La Flamme

P07657Una fábula, El Greco, vers 1580
Huile sur toile, 50.5 x 63.6 cm

Musée du Prado, Madrid

Si l’on connait généralement le Greco pour ses portraits et ses scènes religieuses, il a également traité des sujets plus modestes mais néanmoins prodigieux, comme celui figurant un garçon attisant un tesson de son souffle. La première version présentée par le peintre sur ce sujet, réalisée à Rome et aujourd’hui conservée à Naples (cf. ci-dessous), fait preuve d’un ténébrisme annonçant clairement le travail d’un Caravage ou d’un Ribera : fort contraste, palette ocre… Un portrait finalement assez traditionnel, en buste sur fond noir.

Il n’en est pas de même pour la version du Prado : le jeune homme, bien que dans la même position, prend l’allure d’un Pierrot à la collerette blanche, dont la carnation d’albâtre a été comme éclaboussée d’une bouche s’apparentant à une petite bulle de sang. Concentré sur son geste, il est assisté dans son labeur d’un singe enchaîné, plongé dans un intérêt admiratif pour la flamme naissante. Des deux visages côte-à-côte et de leur inclinaison parallèle, prolongeant l’axe du tesson, transparaissent une complicité et un sérieux presque destabilisant. Le feu éclaire par transparence les doigts du garçon, sculpte ses traits, et fait danser les ombres sur les corps au fil des crépitements.

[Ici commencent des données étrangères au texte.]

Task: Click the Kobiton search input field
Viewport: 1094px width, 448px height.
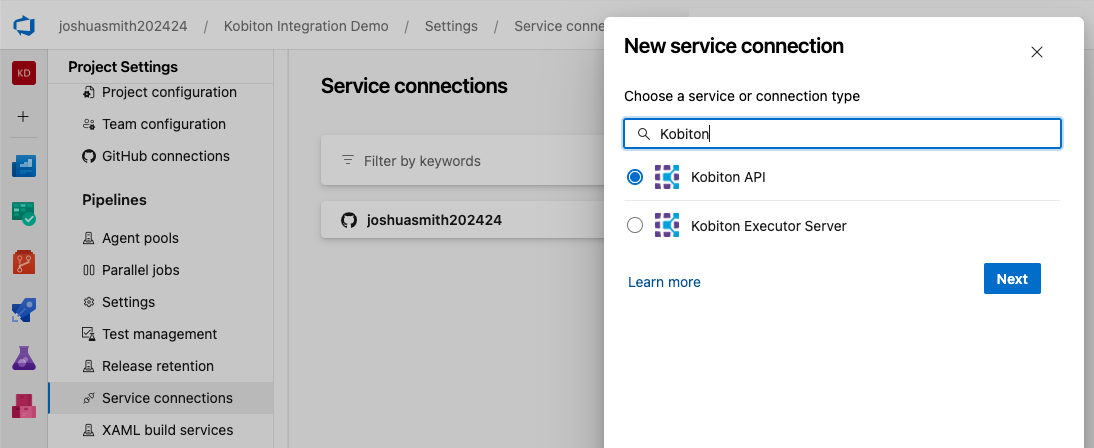Action: tap(850, 134)
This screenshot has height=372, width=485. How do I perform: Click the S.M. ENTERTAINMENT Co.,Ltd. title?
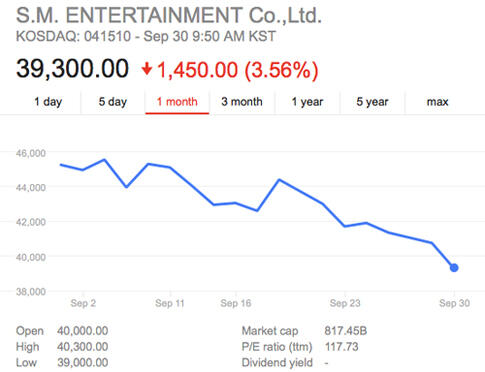(169, 15)
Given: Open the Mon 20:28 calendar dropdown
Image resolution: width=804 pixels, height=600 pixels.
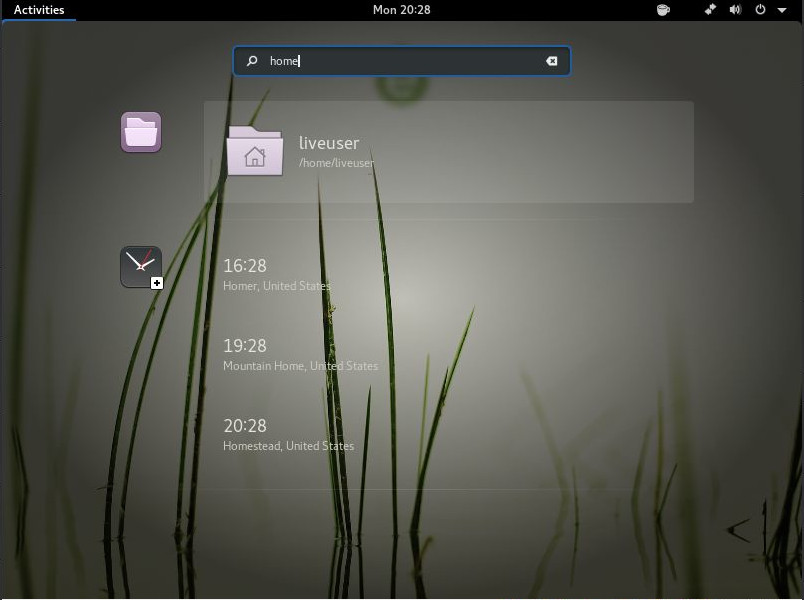Looking at the screenshot, I should click(x=401, y=10).
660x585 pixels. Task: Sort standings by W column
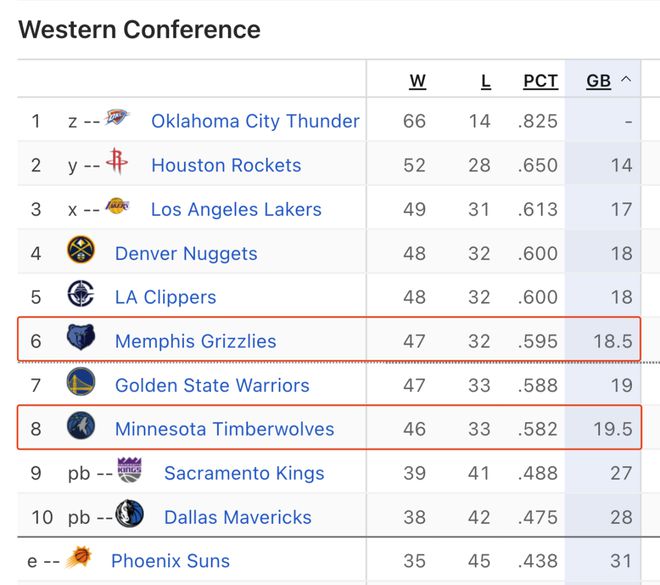(418, 81)
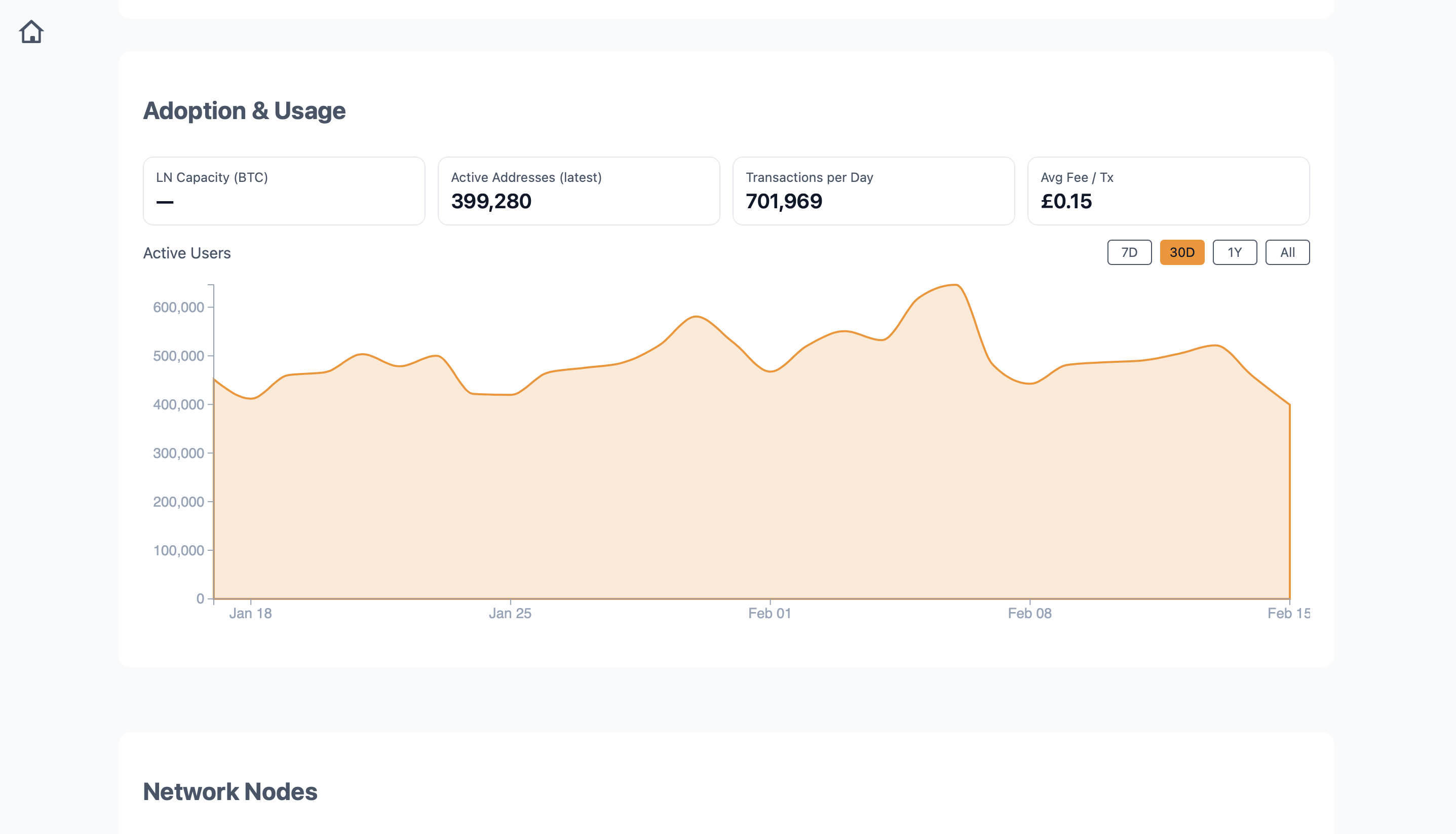
Task: Click the Active Addresses (latest) card
Action: (578, 191)
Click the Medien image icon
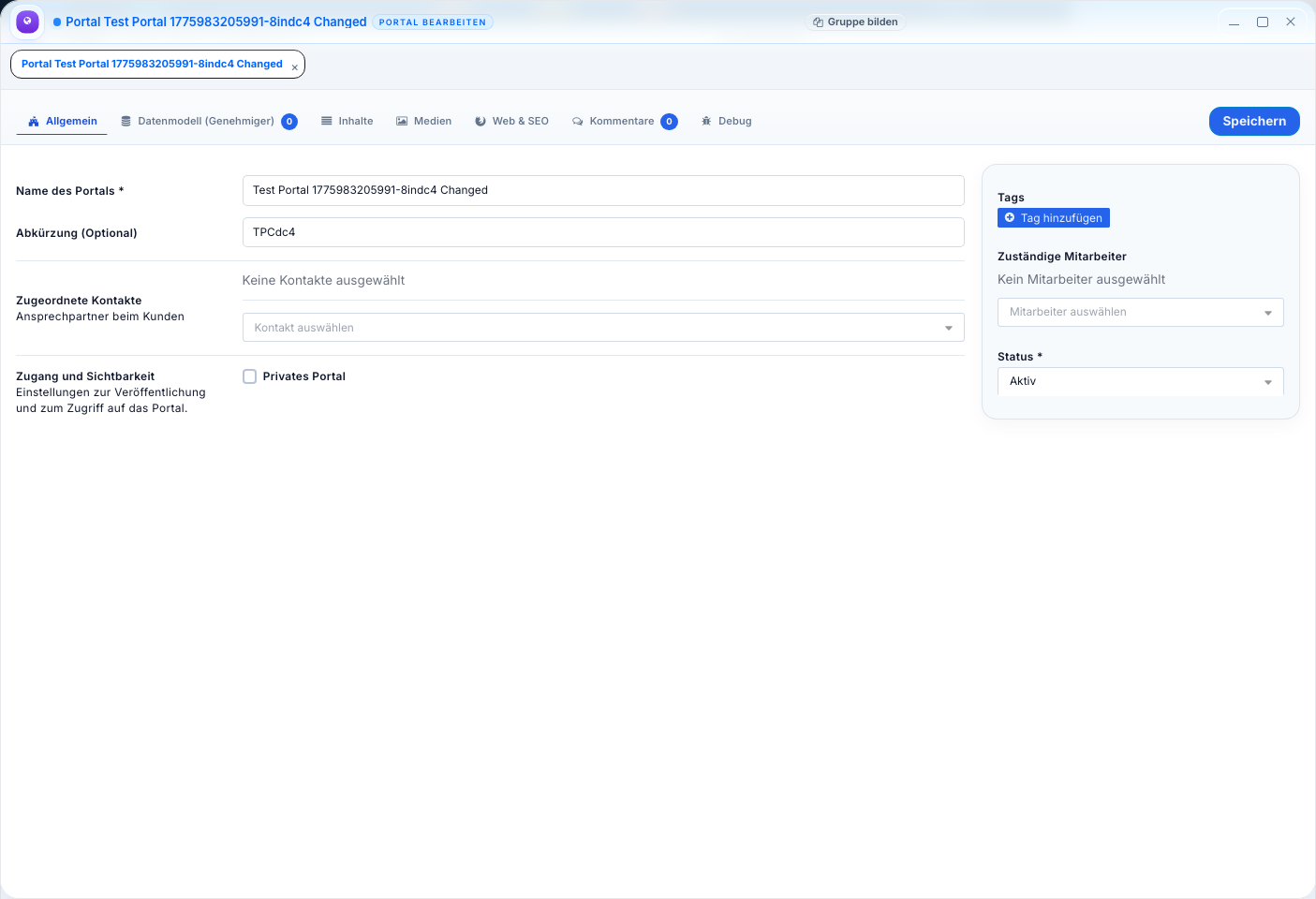The image size is (1316, 899). [x=402, y=122]
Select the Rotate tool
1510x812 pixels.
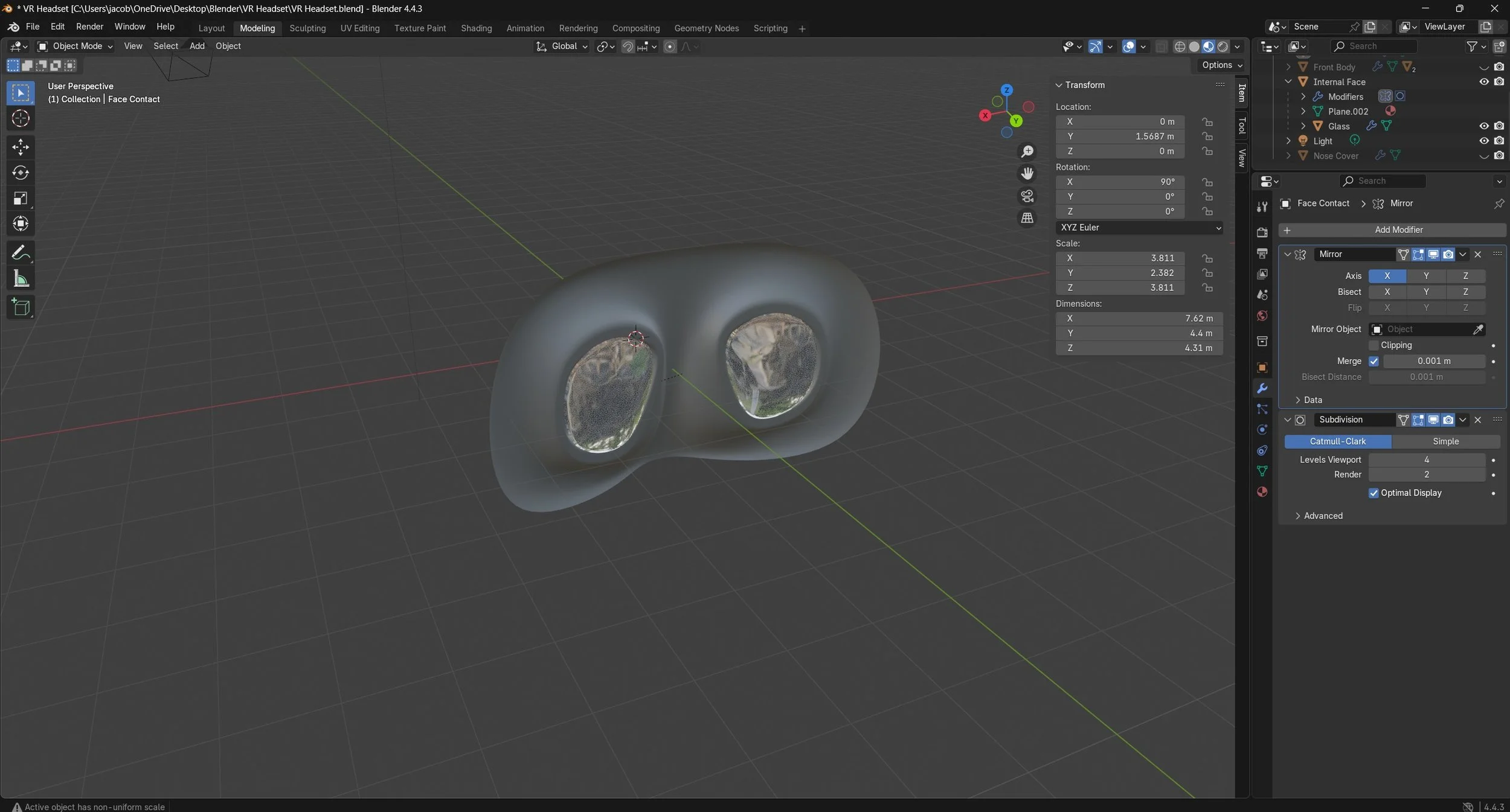coord(21,173)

Là-dessus se juxtapose un homme plus âgé, exhibant d’un sourire benêt ses grandes dents, ébahi du miracle se déroulant sous ses yeux. Il semble détaché du duo, plus contemplatif, et l’on ne peut s’empêcher de se demander quel est le lien entre les différents individus présents : Qui sont-ils? Pourquoi souffler sur ce tesson? Qu’ont-ils en commun tous les trois?

Le fait qu’ils soient disposés face à nous dans un cadrage resserré contribue à nous rapprocher physiquement d’eux, comme si l’on pouvait nous aussi tenter d’aviver la flamme. Pourtant, pas l’un d’entre eux ne nous regarde, bien trop hypnotisés qu’ils sont par la petite forme brasillante. Ils ne prononcent mot, et c’est un silence presque religieux qui règne sur la scène.

Un texte de Pline l’Ancien, sorte de maxime sur la vertu, serait à l’origine de la première occurrence du sujet chez le Greco. En revanche, l’adjonction du singe et de l’homme dans la seconde version vient balayer cette interprétation, et l’on pense qu’il s’agirait là de l’illustration d’une fable populaire. Mais finalement, que la portée de la toile soit moralisatrice ou ironique importe peu, quand on peut soi-même s’intégrer à la toile et rejoindre les trois personnages autour de la braise, si réconfortante dans la pénombre.

Une dernière version de ce sujet de la main du Greco est aujourd’hui présentée à la Galerie Nationale d’Ecosse.